To save myself some trouble, that email is below. My comments are in italics:
[Mimi Met’s] document doesn’t have any of the videos or pictures or stories she showed at the presentation, and she was also giving a lot of examples of what is not comprehensible (like a cartoon of an old grandpa sleeping on an armchair, and we had to guess the vocab word). She was also open to lots of feedback from the audience, including when someone said they didn’t comprehend a “comprehensible” (yet 100% Chinese language) video, and she asked if we were comfortable talking to each other in groups, because previous audiences had complained about the frequent peer interaction, hoping to just hear her lecture. The document itself is mostly useless (she can keep getting hired to speak everywhere), but it outlines the main themes of the talk.

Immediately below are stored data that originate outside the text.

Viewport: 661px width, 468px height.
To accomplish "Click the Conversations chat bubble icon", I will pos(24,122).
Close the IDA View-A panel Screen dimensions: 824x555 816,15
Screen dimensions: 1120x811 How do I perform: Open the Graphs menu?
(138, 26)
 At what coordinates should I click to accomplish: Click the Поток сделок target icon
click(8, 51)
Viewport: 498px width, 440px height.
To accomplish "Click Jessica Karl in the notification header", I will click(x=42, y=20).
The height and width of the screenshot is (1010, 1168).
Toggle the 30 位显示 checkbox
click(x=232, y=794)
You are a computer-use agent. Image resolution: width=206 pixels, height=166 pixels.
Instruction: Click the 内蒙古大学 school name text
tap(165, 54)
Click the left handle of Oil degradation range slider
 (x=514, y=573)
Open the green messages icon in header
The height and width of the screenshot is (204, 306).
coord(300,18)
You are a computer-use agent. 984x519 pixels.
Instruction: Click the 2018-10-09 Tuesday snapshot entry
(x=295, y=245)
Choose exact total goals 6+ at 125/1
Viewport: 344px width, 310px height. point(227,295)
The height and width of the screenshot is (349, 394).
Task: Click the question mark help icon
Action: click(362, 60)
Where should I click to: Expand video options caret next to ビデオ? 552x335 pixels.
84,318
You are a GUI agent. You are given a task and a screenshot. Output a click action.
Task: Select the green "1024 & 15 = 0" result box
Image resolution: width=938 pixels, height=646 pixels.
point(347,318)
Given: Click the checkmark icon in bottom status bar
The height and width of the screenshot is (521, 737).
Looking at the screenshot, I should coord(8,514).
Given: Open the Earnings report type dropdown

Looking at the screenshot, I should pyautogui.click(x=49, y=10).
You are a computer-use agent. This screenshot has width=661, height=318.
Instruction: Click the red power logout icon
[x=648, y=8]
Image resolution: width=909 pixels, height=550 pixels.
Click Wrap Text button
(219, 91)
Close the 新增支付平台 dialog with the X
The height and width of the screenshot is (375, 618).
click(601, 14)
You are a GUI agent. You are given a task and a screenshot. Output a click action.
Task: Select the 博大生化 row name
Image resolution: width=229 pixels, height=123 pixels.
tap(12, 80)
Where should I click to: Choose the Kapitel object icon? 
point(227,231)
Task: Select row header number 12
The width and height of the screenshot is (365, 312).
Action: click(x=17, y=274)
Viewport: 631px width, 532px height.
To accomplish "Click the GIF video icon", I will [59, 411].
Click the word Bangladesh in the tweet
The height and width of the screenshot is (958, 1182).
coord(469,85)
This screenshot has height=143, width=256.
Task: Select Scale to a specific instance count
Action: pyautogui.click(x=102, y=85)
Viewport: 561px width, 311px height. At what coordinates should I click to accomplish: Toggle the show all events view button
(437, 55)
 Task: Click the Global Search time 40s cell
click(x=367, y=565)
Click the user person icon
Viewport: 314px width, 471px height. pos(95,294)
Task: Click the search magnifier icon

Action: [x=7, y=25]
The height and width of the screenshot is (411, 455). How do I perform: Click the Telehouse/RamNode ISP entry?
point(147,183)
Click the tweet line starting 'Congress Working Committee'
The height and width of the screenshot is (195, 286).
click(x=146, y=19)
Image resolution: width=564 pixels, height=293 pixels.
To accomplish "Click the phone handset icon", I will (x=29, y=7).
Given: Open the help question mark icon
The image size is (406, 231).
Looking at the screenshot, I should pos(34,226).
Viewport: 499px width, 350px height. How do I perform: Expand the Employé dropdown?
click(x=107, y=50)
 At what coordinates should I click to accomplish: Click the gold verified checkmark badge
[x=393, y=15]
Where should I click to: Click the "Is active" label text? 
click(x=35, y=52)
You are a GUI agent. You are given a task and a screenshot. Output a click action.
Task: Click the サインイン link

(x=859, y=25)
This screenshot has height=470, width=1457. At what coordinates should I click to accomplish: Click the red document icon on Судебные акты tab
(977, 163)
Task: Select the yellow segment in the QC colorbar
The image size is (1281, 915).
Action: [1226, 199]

Am I getting it right to say that she advocated CI as target language use in student-comprehended ways, and gave the example of using a story for content instead of lists of semantically-related words?
Yes, but she also showed how a vocab list can be semantic pairs (1. green 2. blue 3. under 4. over 5. hot 6 cold) or a story (1. the 2. boy 3. went 4. to 5. his 6. dad’s 7. shop) (I’m paraphrasing both of these). She kept emphasizing that all language taught needs to be meaningful to students.
That she actually did a story in Spanish that was repetitive enough and cognate-enough to be comprehensible? Did she seriously advocate against topic lists of semantically-related vocabulary?
It was a story in German, with multiple photos on each page, about two to four reps per word, and arrows to help indicate motion and where to direct attention. She did not directly state “semantically-related” was bad, nor did she directly state use of the student’s own language was bad. It just never came up (and I felt was assumed).
It looks to me like the only things she’s missing are the compelling and personalization aspects – involving students in the story and message.
Mm yeah. Personalization never came up, to my memory. I think she was saying that stories are naturally more compelling than a lot of other forms of comprehensible-input delivery. She also showed how we should wait to use songs or chants, if ever, until after lots of thought-provoking and repetitive input has been given, otherwise students will rely on the chant stuck in their head, instead of paying attention to the meaning. She showed us cartoons of Wiley Coyote and the Road Runner, with many examples of “kinetic energy” and “potential energy” (in English…she had us write what we could about these two concepts first, asked who wrote much, announced that no one was raising their hands, and then showed us these videos). The final video was a song about kinetic energy versus potential energy, and then she said “notice how I played the song last” and then she explained why it’s best if it doesn’t come first.